Oh men, what strange and wonderful creatures. Us women are constantly baffled and perplexed by the male species. How they can wander around the house mindlessly dropping wet towels on the floor and leave them there until eternity. Or how they are able to simultaneously play a sports video game while watching a live sports game on TV. The wonders truly never cease. If you are the type of woman who wants to know the intricacies of a man's mind. Here are some secrets about a man that your mother never told you.
If there is something that you have been dying for your man to get you, just do a little booty dance next time you are fixing him a sandwich while you are wearing only your underwear. He will be so mesmerized and drunk from the beers your gave him he won't even see you take his credit card.
If you want to save money on gas as well as lessen your carbon footprint on this earth, never let a man drive. You will save thousands of dollars a year by your guy not wandering around endlessly in the car because he will not ask someone for directions.
Men have the ability to gently go in and out of a coma when they are sitting in a dressing room waiting for you to try on clothes while shopping. This sedative state allows them to retain fuel for making better decisions on which fantasy player to drop and which one to play, later in the week.
Men are constantly in awe about how close women can be with each other. They imagine sexy pillow fights and raunchy topless sleepovers whenever they imagine a girls night in. 50% of men say they wouldn't mind if their girl had a lesbian lover, but only .1% can actually handle that in the bedroom.
Apparently, according to science, putting a new roll of toilet paper on the roll is not just common sense, but a super power. And us women didn't realize that we are the only ones to possess this super power all along. Sorry men, we didn't realize our powerful capabilities.
According to studies, women speak about 7,000 words a day, while men only speak about 2,000. This is due to their minds being a bit more one tracked then a woman's mind. That or they can't seem to get a word in when their girlfriend won't stop talking.
When a woman falls in love with a man who is really really into a particular sport. She knows to make sure to plan extra girls trips and nights out, and even a trip home to visit her parents during the playoffs because he isn't going to even realize she is gone.
Men like to feel important and like they are capable of doing anything.

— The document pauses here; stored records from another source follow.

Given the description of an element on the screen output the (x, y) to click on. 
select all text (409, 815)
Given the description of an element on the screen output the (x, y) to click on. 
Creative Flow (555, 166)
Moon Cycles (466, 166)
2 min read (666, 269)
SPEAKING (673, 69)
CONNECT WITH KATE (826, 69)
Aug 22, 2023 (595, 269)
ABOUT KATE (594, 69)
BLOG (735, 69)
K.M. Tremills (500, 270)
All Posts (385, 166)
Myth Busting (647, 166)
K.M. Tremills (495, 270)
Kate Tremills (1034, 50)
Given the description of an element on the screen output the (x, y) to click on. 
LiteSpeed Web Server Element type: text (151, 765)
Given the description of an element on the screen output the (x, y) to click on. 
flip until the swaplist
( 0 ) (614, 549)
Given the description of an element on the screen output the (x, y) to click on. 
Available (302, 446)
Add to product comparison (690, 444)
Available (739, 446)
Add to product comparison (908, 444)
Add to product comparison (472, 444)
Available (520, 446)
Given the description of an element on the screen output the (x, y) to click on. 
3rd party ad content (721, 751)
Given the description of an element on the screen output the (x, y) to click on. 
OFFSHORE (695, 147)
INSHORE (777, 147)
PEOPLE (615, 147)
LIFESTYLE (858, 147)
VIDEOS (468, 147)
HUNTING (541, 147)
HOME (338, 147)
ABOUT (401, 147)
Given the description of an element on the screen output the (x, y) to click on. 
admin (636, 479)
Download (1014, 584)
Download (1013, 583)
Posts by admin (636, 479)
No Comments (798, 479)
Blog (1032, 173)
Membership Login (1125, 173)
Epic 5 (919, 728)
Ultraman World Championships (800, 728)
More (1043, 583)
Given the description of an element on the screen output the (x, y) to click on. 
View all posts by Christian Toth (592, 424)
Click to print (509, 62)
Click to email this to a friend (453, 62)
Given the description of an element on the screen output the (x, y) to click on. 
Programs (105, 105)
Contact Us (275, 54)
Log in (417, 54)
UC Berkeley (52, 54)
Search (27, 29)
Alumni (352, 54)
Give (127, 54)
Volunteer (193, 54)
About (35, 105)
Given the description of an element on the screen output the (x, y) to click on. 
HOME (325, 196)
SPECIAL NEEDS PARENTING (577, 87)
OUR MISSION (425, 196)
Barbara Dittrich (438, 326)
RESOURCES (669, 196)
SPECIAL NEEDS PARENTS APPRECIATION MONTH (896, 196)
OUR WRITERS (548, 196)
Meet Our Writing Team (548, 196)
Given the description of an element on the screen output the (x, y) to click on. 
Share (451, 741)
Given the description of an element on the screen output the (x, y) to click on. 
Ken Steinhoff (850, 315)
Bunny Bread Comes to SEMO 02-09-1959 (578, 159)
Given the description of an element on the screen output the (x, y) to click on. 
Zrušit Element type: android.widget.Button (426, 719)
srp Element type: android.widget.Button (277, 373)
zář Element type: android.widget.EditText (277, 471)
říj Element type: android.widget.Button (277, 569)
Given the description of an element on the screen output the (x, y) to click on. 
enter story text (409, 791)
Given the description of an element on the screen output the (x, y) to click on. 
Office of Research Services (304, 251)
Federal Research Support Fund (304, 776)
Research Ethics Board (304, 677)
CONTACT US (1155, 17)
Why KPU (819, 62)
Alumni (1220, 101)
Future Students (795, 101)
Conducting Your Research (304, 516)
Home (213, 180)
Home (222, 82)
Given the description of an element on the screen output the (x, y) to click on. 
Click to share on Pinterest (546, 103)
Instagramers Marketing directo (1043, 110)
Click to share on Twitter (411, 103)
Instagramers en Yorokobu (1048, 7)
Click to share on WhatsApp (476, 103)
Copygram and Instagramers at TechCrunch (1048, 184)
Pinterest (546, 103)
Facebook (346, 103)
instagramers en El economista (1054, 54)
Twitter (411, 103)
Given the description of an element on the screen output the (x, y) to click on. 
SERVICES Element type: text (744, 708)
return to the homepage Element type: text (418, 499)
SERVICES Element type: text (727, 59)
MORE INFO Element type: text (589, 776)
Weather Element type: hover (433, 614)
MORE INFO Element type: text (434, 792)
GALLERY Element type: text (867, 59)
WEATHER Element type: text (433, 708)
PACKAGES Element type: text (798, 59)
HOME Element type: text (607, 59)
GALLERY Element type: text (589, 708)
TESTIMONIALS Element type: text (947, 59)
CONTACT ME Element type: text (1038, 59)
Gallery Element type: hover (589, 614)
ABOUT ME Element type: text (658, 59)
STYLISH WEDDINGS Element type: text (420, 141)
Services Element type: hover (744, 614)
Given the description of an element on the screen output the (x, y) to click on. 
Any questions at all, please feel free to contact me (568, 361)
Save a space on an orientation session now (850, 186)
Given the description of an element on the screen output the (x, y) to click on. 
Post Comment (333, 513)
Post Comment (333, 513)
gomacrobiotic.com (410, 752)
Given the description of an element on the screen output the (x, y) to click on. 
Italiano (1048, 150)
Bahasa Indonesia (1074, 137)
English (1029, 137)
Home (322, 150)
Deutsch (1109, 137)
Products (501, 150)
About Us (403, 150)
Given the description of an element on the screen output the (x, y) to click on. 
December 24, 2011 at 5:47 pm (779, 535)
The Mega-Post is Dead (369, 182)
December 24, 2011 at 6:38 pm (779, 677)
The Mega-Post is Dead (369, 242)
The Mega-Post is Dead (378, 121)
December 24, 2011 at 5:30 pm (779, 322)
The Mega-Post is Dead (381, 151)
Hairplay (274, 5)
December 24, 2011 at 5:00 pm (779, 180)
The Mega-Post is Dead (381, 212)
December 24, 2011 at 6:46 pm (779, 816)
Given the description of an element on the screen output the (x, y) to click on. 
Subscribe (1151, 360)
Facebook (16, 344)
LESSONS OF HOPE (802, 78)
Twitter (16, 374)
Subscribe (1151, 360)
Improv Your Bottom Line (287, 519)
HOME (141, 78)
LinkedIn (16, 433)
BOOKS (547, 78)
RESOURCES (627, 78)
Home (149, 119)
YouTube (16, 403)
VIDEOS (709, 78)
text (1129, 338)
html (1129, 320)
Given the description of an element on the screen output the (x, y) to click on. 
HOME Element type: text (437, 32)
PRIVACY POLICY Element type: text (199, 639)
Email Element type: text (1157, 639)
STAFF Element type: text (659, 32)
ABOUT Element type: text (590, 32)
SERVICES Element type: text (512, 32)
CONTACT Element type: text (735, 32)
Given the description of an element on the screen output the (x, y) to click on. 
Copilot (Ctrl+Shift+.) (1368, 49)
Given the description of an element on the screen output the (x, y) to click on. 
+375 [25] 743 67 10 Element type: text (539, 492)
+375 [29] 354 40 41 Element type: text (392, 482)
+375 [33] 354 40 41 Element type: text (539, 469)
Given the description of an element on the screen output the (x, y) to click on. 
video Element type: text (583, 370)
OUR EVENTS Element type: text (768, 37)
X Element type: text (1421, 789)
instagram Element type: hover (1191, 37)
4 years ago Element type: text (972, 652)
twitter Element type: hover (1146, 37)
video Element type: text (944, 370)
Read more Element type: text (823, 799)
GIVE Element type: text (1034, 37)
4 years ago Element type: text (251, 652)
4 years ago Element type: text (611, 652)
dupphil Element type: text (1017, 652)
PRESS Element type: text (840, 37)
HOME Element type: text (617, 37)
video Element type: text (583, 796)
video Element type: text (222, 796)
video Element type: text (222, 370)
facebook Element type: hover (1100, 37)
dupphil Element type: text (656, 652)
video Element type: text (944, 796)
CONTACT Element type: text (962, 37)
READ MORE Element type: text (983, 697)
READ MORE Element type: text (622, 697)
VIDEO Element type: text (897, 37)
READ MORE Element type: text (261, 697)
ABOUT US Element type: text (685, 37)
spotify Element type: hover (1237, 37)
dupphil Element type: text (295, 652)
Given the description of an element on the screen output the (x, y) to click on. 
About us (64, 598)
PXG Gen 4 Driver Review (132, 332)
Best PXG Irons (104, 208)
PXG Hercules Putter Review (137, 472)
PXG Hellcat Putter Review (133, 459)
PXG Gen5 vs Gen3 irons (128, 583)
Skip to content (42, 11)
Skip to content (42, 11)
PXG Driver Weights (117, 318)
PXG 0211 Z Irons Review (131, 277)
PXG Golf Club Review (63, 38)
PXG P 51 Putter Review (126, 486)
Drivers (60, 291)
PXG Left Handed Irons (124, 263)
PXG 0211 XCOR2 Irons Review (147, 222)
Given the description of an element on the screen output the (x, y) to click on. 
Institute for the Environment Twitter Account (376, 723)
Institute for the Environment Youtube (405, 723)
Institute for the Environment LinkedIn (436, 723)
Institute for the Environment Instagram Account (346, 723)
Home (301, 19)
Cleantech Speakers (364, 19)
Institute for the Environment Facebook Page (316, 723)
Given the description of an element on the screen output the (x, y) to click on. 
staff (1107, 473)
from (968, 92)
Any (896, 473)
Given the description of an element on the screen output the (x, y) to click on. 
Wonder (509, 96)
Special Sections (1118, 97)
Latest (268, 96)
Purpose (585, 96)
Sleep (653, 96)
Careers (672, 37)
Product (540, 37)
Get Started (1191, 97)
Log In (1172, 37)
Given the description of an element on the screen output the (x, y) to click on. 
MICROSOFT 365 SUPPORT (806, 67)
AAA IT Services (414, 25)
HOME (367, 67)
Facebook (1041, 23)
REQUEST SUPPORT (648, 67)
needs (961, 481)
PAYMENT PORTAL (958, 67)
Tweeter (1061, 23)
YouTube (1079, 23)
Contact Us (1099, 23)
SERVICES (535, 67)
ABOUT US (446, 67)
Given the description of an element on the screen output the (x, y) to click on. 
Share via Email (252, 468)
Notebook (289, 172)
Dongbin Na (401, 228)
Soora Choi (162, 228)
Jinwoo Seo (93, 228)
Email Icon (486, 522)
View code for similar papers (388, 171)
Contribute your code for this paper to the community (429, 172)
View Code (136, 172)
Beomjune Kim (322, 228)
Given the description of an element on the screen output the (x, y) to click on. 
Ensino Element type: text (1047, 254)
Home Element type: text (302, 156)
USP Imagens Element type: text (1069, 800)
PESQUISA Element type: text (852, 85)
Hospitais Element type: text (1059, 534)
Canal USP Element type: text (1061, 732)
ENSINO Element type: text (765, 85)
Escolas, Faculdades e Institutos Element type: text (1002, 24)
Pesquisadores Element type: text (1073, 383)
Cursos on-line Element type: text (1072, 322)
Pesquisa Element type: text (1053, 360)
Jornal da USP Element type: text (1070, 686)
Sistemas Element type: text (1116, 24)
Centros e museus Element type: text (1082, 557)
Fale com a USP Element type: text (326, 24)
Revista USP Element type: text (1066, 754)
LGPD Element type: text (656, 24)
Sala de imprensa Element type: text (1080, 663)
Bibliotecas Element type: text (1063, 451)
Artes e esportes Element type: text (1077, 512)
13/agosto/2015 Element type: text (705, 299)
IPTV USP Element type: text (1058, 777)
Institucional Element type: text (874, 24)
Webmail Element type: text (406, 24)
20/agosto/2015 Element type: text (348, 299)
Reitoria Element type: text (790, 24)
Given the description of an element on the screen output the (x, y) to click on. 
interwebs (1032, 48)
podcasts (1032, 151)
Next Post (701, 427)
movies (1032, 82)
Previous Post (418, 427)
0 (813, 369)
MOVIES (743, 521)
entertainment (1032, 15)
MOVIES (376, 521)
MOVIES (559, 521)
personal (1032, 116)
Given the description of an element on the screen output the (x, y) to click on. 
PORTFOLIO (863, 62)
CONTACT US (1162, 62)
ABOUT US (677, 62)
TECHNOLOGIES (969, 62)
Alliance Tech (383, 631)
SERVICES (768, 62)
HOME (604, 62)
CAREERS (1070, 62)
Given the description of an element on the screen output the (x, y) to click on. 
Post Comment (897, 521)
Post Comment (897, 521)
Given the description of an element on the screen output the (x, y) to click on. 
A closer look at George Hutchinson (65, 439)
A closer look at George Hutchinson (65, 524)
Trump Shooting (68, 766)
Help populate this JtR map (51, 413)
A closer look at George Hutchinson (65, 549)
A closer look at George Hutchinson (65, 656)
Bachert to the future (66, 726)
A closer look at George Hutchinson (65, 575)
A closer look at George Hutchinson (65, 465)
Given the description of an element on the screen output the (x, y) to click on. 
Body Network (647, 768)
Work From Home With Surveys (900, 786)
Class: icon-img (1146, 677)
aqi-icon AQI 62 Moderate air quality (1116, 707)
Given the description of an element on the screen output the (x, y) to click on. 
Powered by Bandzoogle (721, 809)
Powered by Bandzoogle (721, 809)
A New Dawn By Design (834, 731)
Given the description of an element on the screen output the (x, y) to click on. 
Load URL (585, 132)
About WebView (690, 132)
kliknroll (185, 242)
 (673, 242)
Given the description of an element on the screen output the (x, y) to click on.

This is especially true when it comes to fixing anything, building anything, and being completely up to date on the most complicated and newest technology, the more shiny black buttons the better.
I think that men think they are masters of disguise. Either that or they think women are the dumbest people in the whole word. Because if men think they can fool us by strategically placing one or two hairs over the top of their heads to hide the balding, they are fooling no one.
What is it about the male anatomy that causes a man to snore like a bear roaming through the wild in search of food? Women say it doesn't bother us, but we have just learned to completely cover every sound passage in our body while we sleep to the rhythms of the forest.
Women go through the agony of trying on swim suit after swim suit only to be disappointed about how we have to squeeze our bodies into the weirdest o shapes to fit the ever changing fashion trends. Men have two types of bathing suits: sexy-cool and horrific banana hammock.
It's pretty crazy how men are willing to go throw themselves into war at the drop of a hat, sacrifice their lives on the front line. But ask them to buy you tampons at the store and they run for the hills screaming. Don't even mention to them about your bikini wax unless you are prepared for them to faint.
Ask a man to cook up a nice Risotto, or a fancy soup and they will act like cooking is the most dull and pointless thing in the world. Ask them to barbecue up some steaks and instantly they become a master chef. Funny how you add fire and danger to something and a man becomes interested.
Men are terrible at giving fashion advice, they don't see things in terms of fashion, they see things in terms of "weird boxy shape," or "dress that shows your boobs" The best fashion advice you will ever get from a man is to take your clothes off because he prefers you naked.
When a man is just sitting on the couch watching TV, or scrolling though his phone. Sometimes a woman will sit and stare at this creature and think about how cute he is, or annoying he is, and will wonder what is possibly going through his mind. The answer is nothing, men have mastered the art of nothing and love it.